Maren Morris singles chronology
| "I Could Use a Love Song" (2017) | "Craving You" (2017) | "The Middle" (2018) |

Music video
- "Craving You" on YouTube

= Craving You =

"Craving You" is a song by American singers Thomas Rhett and Maren Morris, who appears as a featured artist. It was released to country radio on April 3, 2017, via Valory Music Group, as the lead single from Rhett's third studio album, Life Changes. The song was written by Dave Barnes and Julian Bunetta.

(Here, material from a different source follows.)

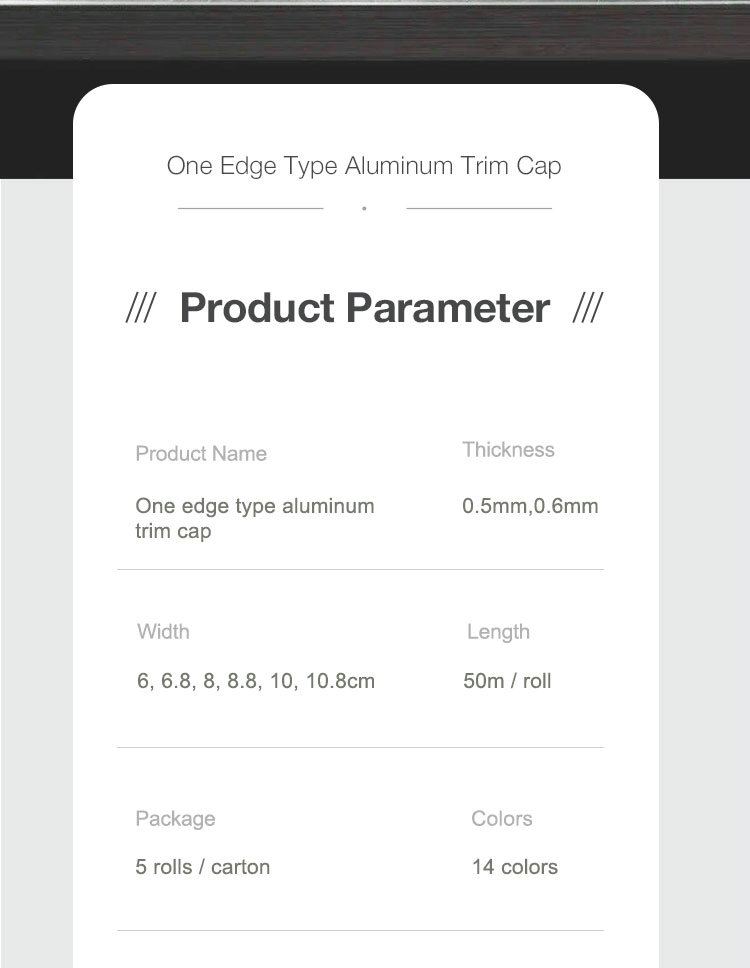Select the "0.5mm,0.6mm" thickness value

==Background and release==
Rhett was originally scheduled to co-write the song with David Barnes and Julian Bunetta, however, he was sick on the day and was therefore absent at the writing session. Bunetta then send Rhett a demo the next day, and Rhett said he was "blown away by the longing-ness of the story".

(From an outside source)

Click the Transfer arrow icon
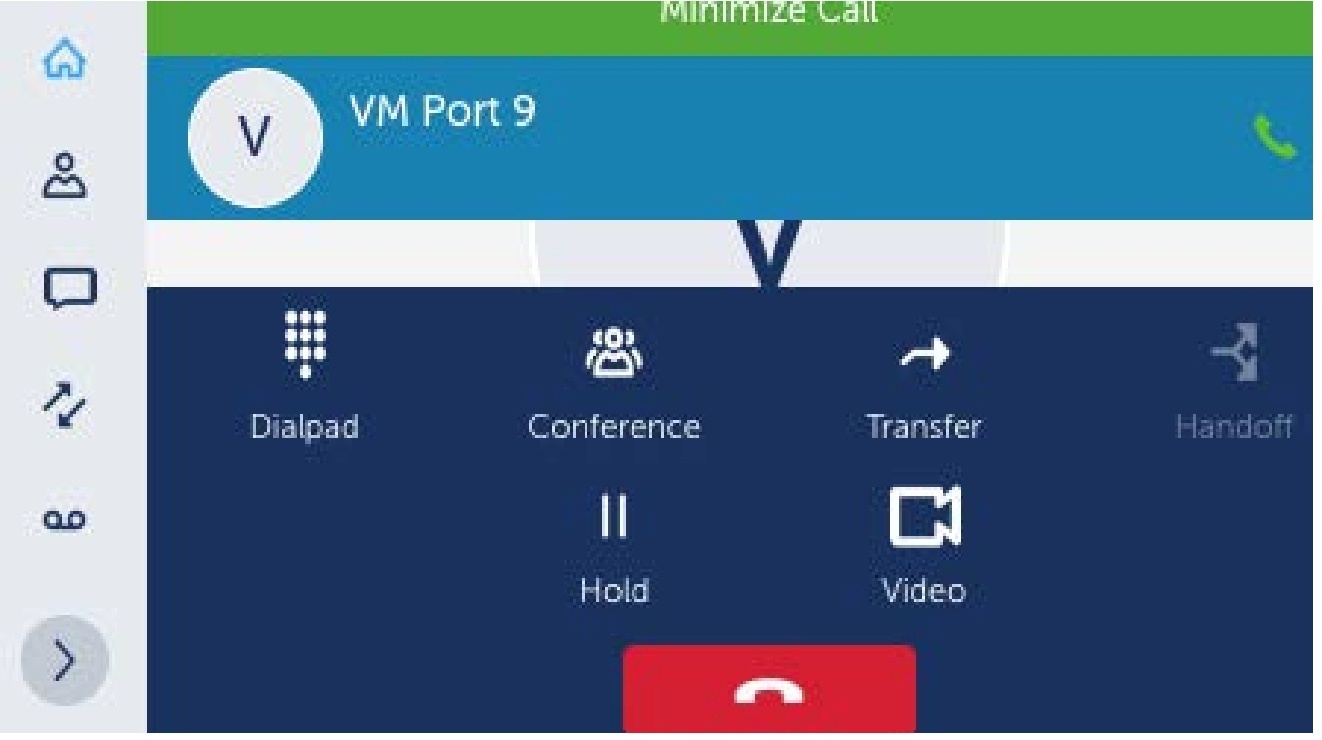The image size is (1322, 740). [922, 351]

Maren Morris contributed vocals on the song and recorded her parts in an hour. However, it was not decided whether her vocals would be used until later as Rhett thought the song may not be "really a duet song". His producer then sent him a version with just his vocal, and then another version with Morris on it; Rhett said: "I think me and my wife and my team were just collectively like 'Wow, she adds such a crazy element to the song. "Craving You" was released on April 3, 2017, as the lead single of Rhett's third studio album, Life Changes.

==Composition==
Written by Dave Barnes and Julian Bunetta, "Craving You" was written in the key of A minor, with Rhett's and Morris's vocals spanning from C3 to E5. A pop song, it contains elements of country and R&B.

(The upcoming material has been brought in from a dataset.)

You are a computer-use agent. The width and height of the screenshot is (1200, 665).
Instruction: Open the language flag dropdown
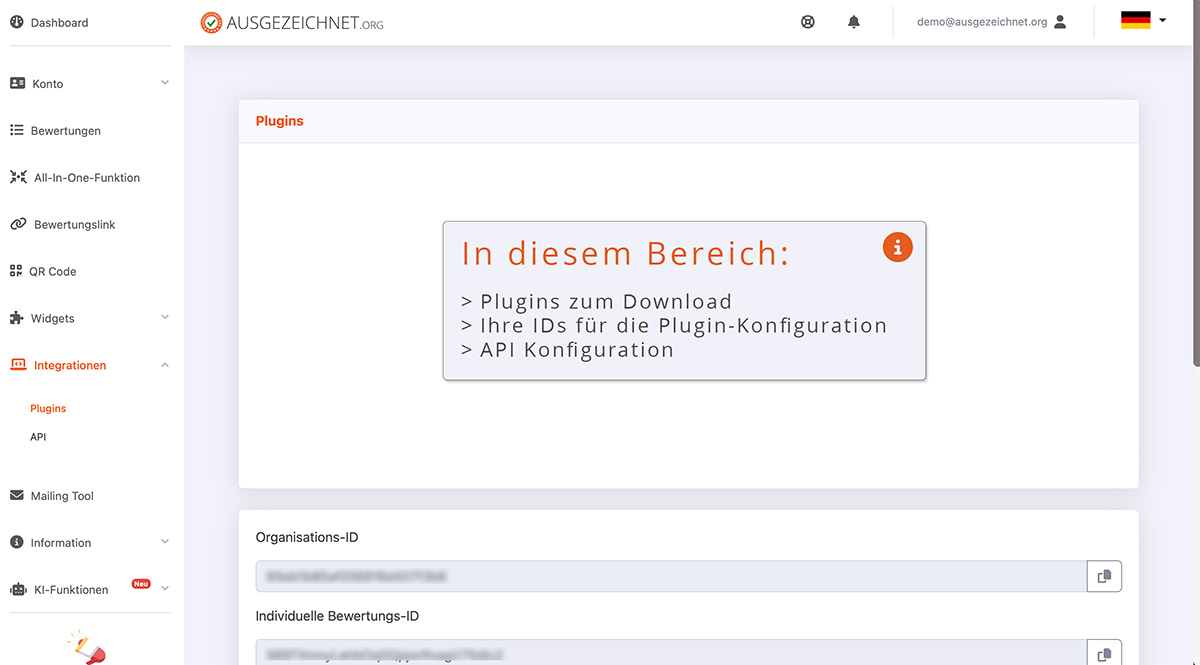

==Commercial performance==
"Craving You" reached No. 1 on the Country Airplay chart dated July 22, 2017, becoming Rhett's eighth number one single on that chart, and Morris's first. The song was certified three-times Platinum by the RIAA on November 14, 2023, and it has sold 384,000 copies in the United States as of October 2017.

==Music video==
The official music video was directed by TK McKamy, and premiered on GQ on March 31, 2017, while it premiered on CMT, GAC, and Vevo on May 2, 2017. It is presented as a movie trailer for a crime thriller involving a bank heist, with Morris playing a bank robber and Rhett playing an undercover cop.

== Charts ==

| Chart (2017) | Peak position |
|---|---|
| Canada Hot 100 (Billboard) | 61 |
| Canada Country (Billboard) | 1 |
| US Billboard Hot 100 | 39 |
| US Country Airplay (Billboard) | 1 |
| US Hot Country Songs (Billboard) | 3 |

===Year-end charts===

| Chart (2017) | Position |
|---|---|
| Canada Country (Billboard) | 11 |
| US Country Airplay (Billboard) | 11 |
| US Hot Country Songs (Billboard) | 8 |
| US Radio Songs (Billboard) | 71 |

==Certifications==

| Region | Certification | Certified units/sales |
| Australia (ARIA) | Gold | 35,000^{‡} |
| United States (RIAA) | 3× Platinum | 3,000,000^{‡} |
^{‡} Sales+streaming figures based on certification alone.